就労継続支援A型の利用前にチェック!デメリットを知ろう!

さまざまな理由により、一般企業での就労が困難な方がいます。

そんな方でも雇用契約を結びながら働ける障害福祉サービスが、就労継続支援A型です。

雇用契約を結びながら働けるため安定した収入が得られるだけでなく、一般企業への就職へのステップアップとして多くを学ぶことができます。

就労継続支援A型にはメリットが多いと言われていますが、一方でデメリットにも目を向けておく必要があるでしょう。

本記事では、就労継続支援A型のデメリットについて解説します。

利用前に知っておきたい!就労継続支援A型の主なデメリットと注意点

就労継続支援A型は、安定した収入を得られることからメリットが大きな障害福祉サービスです。

しかし、就労継続支援A型の利用前にメリットばかりではなくデメリットや注意点も知っておくべきでしょう。

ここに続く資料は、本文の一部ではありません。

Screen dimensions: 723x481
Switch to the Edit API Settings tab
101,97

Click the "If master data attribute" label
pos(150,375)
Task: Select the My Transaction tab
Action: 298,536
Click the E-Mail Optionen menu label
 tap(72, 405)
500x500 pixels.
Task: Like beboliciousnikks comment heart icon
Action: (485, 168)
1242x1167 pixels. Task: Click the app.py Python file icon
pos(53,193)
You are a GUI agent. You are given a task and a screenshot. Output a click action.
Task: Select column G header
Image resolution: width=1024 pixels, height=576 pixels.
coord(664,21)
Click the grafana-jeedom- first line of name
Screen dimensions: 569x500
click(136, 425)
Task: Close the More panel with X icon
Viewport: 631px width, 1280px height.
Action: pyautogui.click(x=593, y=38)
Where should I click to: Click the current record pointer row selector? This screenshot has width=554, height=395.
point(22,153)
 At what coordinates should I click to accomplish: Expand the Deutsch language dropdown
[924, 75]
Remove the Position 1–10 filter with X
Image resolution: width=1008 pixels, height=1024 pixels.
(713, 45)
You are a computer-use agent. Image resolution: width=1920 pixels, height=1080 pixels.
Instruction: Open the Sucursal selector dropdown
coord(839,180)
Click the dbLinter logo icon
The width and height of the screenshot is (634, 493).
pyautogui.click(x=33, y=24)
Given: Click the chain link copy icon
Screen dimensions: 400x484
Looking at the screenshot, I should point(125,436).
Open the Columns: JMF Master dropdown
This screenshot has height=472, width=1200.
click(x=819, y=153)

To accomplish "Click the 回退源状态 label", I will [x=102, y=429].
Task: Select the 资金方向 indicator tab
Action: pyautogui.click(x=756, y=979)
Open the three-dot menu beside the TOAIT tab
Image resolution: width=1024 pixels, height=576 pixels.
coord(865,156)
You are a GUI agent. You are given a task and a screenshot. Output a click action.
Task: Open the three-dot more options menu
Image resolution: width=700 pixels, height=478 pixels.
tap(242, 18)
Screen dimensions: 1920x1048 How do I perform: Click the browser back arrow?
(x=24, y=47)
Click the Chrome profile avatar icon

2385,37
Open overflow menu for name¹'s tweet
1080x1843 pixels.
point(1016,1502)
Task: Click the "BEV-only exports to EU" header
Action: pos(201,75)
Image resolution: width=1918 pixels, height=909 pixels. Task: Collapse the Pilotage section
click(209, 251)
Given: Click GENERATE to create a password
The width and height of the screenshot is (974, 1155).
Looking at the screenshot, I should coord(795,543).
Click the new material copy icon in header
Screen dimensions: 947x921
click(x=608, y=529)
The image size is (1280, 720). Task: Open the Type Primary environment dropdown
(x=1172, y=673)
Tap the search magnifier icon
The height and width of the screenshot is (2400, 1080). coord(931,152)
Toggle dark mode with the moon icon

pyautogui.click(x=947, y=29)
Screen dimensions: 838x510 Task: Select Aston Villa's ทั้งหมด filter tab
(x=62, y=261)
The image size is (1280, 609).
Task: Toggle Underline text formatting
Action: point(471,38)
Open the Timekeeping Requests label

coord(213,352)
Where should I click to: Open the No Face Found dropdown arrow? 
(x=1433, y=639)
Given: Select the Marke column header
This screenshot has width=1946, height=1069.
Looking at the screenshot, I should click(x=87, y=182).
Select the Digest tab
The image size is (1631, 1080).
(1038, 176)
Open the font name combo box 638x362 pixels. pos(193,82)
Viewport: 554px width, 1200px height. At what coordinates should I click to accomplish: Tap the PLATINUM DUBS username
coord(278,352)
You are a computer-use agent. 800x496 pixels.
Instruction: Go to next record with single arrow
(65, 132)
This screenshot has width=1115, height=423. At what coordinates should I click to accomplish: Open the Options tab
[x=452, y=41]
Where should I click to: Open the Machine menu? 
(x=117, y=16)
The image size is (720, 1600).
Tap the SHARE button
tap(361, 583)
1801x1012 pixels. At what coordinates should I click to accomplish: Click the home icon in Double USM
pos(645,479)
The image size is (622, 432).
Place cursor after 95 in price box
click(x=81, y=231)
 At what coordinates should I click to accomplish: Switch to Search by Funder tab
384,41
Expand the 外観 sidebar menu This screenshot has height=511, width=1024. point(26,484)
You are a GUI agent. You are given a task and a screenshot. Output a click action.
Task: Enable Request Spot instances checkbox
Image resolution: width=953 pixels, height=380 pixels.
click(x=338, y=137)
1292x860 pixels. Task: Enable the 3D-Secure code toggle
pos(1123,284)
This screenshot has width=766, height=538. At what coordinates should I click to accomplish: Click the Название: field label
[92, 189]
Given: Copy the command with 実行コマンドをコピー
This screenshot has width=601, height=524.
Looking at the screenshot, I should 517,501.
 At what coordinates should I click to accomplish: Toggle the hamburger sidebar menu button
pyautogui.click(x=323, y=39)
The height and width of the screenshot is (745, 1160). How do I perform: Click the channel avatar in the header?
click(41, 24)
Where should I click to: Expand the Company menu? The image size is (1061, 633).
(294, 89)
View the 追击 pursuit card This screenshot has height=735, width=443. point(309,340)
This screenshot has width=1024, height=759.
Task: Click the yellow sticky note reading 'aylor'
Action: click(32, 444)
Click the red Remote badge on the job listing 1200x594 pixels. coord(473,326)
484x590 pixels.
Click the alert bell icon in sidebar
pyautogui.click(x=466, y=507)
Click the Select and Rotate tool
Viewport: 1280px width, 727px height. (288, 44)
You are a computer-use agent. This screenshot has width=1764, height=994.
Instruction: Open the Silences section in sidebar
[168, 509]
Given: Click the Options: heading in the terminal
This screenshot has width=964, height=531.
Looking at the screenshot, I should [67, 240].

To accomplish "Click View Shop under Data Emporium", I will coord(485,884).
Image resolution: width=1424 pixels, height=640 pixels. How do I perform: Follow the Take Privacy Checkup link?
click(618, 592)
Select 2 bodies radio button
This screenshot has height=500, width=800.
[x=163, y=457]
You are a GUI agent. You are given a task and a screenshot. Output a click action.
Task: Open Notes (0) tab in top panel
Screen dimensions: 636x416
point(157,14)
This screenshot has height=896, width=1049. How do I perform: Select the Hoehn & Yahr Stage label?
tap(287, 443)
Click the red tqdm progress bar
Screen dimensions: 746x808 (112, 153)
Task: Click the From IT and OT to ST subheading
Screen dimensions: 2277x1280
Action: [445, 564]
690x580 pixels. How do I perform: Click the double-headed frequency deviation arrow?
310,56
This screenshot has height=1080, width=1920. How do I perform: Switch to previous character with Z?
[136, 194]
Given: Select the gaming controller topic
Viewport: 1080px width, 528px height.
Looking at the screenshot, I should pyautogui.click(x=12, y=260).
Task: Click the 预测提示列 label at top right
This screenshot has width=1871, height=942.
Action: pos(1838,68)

就労継続支援A型のデメリットについて下記で解説します。

雇用契約があるからこその「責任感」と「勤怠管理」のハードル

就労継続支援A型における最大の特徴は、雇用契約があるといったところです。

雇用契約は最低賃金が保証される一方、従業員としての責任ある行動を求められます。

一般就労よりは福祉的ケアが充実していますが、“今日は気分が乗らない”などその日の気分で自由に働くことはできません。

また、就労継続支援A型の多くは原則として週20時間以上の勤務が求められるため、そのハードルをクリアできる体調管理も必要になります。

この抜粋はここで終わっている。